One of the instruments used in this course was a leadership inventory: A participant was rated on various elements of his or her leadership by their colleagues, and by the people who worked for them in their organisation. An interesting finding was that a leader who was rated high on the element of “vision”, was generally also rated higher in other elements of leadership, such as planning and executing, encouragement of team work, communication skills, emotional intelligence and so on. In other words, a leader seen as a visionary is given a bonus on other leadership skills, even by people who work closely with him and who may be expected to be more objective in their assessment of very different skills.

A visionary leader is generally understood as a big picture person, not bogged down by details, someone who is constantly envisaging a future different from the status quo. This visionary leader has goals that the followers’ minds may reject as improbable but that nevertheless stir their hearts and visualising the goals enlivens the imagination.

What I want to suggest is that vision may indeed be the most important aspect of leadership, the crucial ingredient engendering trust in a leader. Whether the leader’s vision is faulty, has little substance in reality, becomes unimportant; what is decisive is the belief that the leader is a visionary.
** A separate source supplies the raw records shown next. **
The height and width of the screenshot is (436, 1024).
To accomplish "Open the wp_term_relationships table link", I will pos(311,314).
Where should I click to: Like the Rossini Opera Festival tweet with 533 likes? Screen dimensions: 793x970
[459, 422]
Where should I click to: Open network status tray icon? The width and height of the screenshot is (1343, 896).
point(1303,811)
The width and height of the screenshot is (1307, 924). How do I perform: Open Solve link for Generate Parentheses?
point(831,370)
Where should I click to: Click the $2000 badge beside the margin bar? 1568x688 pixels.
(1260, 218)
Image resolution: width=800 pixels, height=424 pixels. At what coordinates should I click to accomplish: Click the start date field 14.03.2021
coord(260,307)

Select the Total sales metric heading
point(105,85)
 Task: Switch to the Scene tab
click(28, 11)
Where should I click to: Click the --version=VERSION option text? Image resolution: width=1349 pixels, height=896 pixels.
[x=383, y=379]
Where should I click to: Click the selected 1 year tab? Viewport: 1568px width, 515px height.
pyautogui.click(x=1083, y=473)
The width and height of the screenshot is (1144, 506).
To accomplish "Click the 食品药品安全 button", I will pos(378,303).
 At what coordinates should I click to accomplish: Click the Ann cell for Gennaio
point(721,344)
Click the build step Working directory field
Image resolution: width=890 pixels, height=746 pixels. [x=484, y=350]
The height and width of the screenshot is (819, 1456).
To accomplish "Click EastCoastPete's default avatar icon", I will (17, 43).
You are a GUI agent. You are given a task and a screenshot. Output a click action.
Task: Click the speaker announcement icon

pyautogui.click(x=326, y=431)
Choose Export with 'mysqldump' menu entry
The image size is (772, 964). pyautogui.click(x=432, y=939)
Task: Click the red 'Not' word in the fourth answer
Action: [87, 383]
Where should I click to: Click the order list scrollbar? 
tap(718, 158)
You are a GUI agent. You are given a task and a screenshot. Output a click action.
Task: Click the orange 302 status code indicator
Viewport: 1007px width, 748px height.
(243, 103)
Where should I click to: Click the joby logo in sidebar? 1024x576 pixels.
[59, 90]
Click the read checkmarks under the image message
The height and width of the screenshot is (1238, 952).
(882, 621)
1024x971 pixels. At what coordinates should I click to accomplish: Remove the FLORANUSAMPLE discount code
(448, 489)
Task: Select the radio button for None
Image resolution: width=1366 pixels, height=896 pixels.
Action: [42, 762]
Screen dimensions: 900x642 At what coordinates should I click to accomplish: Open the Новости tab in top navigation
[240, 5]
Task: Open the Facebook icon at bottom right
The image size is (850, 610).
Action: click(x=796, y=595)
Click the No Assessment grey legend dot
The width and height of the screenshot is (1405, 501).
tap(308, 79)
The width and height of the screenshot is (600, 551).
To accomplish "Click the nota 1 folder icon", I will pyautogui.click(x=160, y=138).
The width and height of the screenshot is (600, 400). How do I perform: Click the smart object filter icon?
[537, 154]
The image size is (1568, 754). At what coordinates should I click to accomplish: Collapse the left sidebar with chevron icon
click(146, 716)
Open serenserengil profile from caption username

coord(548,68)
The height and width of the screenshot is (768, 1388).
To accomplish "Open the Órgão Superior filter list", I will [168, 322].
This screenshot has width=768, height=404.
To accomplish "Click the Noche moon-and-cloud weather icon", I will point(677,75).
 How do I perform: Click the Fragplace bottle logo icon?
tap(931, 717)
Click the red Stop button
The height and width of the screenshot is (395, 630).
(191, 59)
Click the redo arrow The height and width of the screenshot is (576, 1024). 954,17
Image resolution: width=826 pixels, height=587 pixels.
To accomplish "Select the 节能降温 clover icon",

This is illustrated strikingly by the story of a Rabbi in a Polish village who had acquired a reputation of being a visionary. A sceptical journalist from Warsaw decides to travel to the village to check the veracity of the Rabbi’s visionary gift. Politely asked to provide proof of what is being claimed by the villagers, the Rabbi climbs up on the roof of his house and peering into the distance loudly proclaims that he can see a huge fire that has broken out in another village 50 miles away. The journalist decides to verify and travels to the other village where he finds that there was no fire. On his return to the Rabbi’s village, he tells the villagers that contrary to what the Rabbi had said, he can assure them that there was no fire in the other village. “Ah”, they chorus. “It does not matter if there was a fire or not. Aren’t you thrilled by how far he can see?”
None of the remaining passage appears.